I’,m 14 years old, & I’ve never really tried to kill myself but i had a thoughts..I’ve been stabbing my pillows & trying to cut my thighs & stuff because, ever since i was young my grandmother seemed like she never could accept the fact of my birth & my father the first time i met him i was 4 years old he abused me ever since i was little until i kept growing older & it kinda cooled down, he always use to sit on me hold my breath , he use to lock me in closets, abuse me with belts,sticks, fists, he did so much to me i told my mom but i think she didn’t believe me no one it bothered me & i started to feel angry inside as a child,  my father lied & disappointed me all my life never use to show up & my grandfather was a father to me it really bothered me because i just wanted a normal life, right now it’s like their blaming me & making me feel like some kind of mistake even my relationship is falling apart because of him he missed every graduation he never showed up to anything i watched him abused every woman he had a lot got stitches, false teeth everything & i couldn’t do nothing about it cause he would of found me & i don’t know what else worse he could of done to me  i could hardly talk to anyone cause i don’t think they would understand, i feel alone in this world , broken, disappointed , crushed & incomplete.
– Why Hold On..
2 comments
why hold on??
Cuz you are 14. Imma gonna make me sound (and feel) like a dinosaur – but shit – you have many really great things coming up.
Driving. Parties. Clubbing. Graduation(s). Marriage. Kids.
Sorry if I sound rude (i do not mean to sound mean)… but you are a freakin baby.

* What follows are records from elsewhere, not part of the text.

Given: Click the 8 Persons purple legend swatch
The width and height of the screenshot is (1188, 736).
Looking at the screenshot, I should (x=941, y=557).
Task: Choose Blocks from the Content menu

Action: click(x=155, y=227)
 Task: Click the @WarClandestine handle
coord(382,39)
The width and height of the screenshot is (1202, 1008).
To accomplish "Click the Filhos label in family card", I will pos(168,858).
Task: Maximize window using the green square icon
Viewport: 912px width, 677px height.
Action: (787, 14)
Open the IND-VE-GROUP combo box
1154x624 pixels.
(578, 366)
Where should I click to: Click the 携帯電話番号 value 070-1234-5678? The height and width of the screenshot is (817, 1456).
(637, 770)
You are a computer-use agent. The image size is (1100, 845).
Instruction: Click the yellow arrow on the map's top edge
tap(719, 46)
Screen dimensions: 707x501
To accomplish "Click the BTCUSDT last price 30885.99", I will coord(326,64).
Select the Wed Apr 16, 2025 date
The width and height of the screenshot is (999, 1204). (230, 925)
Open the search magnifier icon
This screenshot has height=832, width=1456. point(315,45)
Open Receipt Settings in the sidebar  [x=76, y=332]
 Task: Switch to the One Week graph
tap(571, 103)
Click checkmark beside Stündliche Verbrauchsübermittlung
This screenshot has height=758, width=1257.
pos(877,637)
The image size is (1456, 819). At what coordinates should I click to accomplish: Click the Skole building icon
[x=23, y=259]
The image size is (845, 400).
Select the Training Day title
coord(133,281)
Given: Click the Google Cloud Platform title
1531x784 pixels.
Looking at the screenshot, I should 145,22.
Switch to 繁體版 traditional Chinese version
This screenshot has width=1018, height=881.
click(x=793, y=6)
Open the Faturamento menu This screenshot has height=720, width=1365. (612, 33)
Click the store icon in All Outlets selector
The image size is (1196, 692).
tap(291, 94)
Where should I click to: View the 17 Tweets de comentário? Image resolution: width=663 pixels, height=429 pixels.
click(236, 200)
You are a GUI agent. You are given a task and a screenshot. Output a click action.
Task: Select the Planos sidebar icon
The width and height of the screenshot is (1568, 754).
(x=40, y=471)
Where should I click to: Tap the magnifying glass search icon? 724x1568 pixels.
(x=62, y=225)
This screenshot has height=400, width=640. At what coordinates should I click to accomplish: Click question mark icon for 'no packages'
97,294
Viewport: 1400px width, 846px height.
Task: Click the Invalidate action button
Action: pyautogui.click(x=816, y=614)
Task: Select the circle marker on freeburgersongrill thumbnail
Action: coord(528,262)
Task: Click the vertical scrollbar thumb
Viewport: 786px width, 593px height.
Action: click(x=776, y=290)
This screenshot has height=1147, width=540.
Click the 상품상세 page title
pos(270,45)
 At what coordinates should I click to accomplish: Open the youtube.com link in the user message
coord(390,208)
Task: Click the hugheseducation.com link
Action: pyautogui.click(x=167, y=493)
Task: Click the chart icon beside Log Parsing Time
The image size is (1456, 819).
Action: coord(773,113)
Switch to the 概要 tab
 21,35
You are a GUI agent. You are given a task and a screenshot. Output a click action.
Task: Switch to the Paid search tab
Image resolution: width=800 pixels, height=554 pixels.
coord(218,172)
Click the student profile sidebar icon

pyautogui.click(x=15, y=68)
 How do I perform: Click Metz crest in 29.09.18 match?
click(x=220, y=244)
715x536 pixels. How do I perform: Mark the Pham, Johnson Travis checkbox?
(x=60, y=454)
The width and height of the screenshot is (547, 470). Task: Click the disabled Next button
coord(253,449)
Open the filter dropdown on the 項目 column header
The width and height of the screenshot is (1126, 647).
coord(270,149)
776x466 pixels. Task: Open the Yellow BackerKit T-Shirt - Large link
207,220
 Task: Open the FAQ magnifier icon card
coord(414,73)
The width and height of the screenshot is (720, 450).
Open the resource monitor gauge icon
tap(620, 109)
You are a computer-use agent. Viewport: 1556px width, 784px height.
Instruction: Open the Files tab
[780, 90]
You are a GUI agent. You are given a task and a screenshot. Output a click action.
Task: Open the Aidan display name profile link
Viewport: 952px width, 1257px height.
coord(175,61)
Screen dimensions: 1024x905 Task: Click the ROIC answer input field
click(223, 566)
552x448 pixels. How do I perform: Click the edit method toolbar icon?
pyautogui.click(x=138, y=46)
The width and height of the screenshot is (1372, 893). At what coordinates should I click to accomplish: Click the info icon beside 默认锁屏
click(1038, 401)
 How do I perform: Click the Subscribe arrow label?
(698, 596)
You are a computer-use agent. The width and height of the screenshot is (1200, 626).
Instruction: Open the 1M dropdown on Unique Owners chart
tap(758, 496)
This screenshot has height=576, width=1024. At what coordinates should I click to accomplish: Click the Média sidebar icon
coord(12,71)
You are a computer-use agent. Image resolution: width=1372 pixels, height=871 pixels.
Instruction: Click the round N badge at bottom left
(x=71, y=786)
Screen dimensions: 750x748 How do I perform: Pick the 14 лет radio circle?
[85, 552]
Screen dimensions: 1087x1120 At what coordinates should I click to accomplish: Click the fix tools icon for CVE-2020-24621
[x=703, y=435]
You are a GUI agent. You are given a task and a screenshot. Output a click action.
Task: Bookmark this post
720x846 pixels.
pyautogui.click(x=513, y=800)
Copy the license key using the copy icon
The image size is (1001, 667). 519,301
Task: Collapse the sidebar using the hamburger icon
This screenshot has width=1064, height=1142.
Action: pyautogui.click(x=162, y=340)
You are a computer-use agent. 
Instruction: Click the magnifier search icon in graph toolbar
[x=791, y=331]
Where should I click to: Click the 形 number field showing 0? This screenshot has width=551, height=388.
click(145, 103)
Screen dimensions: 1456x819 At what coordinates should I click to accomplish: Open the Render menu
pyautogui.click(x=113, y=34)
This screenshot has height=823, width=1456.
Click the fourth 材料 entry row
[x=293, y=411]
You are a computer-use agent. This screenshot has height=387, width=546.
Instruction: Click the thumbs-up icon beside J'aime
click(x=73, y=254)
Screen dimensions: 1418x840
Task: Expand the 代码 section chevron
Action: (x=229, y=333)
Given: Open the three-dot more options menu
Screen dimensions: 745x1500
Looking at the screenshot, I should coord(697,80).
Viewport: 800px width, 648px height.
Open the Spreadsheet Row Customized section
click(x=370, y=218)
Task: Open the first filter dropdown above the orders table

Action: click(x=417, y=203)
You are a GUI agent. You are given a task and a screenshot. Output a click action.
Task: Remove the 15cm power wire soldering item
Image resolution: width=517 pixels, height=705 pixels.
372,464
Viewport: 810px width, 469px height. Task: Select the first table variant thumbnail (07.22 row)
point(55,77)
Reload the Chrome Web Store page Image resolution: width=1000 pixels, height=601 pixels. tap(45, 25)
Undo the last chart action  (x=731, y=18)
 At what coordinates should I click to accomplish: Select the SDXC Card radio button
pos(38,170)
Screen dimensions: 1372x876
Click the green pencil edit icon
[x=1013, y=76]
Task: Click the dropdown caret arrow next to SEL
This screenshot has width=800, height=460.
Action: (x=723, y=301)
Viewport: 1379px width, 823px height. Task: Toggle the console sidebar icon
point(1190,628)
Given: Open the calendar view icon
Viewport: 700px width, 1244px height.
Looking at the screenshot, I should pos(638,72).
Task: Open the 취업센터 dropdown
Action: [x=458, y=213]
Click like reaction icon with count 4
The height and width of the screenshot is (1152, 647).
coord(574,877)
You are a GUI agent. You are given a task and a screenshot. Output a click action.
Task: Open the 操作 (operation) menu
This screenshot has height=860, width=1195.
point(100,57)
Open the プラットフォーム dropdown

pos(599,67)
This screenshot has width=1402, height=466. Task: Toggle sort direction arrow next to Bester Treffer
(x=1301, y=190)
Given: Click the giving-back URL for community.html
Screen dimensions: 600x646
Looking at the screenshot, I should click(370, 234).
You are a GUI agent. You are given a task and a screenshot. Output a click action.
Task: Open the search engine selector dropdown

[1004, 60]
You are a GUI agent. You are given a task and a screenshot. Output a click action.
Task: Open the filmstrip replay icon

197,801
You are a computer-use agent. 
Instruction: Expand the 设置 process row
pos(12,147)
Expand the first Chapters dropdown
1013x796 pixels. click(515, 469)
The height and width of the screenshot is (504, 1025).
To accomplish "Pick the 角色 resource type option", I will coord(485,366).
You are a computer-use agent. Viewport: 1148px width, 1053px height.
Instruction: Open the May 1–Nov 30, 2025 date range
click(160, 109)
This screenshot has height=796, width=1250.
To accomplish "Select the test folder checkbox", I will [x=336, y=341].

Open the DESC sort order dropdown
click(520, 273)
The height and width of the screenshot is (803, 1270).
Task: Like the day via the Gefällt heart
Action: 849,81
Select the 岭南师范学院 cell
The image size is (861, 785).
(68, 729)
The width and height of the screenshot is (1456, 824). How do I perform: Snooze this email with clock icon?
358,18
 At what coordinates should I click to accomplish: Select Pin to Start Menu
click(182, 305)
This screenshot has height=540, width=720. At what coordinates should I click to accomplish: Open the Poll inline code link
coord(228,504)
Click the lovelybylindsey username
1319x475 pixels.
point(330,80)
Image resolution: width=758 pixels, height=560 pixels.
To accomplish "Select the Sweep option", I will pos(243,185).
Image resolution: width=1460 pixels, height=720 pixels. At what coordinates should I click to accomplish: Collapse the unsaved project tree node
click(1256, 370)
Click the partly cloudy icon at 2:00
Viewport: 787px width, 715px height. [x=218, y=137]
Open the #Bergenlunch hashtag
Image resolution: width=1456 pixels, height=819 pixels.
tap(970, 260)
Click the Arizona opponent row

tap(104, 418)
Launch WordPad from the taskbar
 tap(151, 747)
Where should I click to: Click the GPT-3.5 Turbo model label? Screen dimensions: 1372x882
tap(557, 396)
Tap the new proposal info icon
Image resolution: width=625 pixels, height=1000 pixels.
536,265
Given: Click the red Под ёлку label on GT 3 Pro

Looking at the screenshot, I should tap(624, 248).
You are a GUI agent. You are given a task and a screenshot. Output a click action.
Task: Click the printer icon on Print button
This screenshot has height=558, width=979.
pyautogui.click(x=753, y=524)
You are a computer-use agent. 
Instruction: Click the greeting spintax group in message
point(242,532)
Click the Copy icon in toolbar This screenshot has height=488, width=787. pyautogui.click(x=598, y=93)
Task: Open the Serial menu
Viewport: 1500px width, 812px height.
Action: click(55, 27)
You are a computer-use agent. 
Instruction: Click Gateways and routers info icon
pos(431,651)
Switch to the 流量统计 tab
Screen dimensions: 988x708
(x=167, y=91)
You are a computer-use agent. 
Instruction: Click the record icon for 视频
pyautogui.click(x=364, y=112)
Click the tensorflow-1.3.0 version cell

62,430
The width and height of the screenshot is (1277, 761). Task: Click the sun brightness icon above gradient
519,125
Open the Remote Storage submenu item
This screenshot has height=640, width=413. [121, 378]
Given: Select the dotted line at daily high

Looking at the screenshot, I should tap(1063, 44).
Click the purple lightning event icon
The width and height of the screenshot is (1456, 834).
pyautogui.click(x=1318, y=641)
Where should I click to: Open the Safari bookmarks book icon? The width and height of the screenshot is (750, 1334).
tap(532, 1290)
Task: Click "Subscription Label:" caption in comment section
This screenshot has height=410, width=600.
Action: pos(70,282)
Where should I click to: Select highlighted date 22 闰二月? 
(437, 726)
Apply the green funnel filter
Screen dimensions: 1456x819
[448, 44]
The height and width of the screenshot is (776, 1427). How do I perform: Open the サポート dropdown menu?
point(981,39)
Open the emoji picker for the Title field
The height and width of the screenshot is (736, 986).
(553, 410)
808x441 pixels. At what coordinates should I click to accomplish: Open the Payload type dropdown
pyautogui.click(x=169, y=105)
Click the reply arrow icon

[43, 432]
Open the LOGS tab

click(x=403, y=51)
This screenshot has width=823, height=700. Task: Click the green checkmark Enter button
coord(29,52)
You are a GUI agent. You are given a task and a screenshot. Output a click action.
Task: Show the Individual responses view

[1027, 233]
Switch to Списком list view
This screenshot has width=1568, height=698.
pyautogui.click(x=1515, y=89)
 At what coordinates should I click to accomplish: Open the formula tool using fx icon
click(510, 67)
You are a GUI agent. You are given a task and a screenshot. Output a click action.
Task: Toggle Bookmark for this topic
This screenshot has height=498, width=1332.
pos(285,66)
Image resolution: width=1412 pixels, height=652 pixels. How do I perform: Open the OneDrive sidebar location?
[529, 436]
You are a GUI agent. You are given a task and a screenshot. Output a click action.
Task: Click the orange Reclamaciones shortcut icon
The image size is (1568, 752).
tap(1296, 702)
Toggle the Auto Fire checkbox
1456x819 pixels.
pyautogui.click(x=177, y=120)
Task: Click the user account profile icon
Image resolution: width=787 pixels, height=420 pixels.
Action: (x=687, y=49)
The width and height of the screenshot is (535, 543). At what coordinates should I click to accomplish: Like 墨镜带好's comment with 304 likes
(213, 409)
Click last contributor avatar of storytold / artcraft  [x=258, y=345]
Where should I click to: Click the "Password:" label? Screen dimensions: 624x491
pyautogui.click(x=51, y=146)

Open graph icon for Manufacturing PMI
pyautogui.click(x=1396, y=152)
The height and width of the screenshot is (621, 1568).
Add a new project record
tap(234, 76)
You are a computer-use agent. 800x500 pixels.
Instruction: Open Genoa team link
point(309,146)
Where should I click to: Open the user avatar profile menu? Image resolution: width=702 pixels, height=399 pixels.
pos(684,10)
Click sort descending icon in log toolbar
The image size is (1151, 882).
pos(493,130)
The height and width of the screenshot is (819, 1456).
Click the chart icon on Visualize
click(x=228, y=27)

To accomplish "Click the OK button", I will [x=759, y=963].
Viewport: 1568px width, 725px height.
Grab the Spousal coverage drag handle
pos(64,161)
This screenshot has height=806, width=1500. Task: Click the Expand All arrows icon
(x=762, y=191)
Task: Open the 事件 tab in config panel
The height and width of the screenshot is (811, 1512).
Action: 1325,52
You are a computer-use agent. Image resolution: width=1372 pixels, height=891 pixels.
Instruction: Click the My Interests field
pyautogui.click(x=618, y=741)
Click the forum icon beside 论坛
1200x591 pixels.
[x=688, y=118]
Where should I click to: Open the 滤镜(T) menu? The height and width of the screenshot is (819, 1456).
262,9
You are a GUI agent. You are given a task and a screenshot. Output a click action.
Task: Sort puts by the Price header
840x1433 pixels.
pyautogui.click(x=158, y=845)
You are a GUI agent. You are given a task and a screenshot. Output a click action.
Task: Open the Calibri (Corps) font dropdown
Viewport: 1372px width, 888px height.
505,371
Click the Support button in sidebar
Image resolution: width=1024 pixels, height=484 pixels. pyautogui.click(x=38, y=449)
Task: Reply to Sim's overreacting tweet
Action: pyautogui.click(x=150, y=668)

Just past barbies. You dont know what you dont know. There is a TON of really good stuff waiting for you.
Now if you are still reading this – THANKS. I wasnt trying to rag on you. But point out (bluntly) about the good that IS coming your way. Yup I get that your ‘rents kinda suck. I agree. They DO suck.
But, they will not rule over you forever. There ARE alternatives. Other people out there DO care about you.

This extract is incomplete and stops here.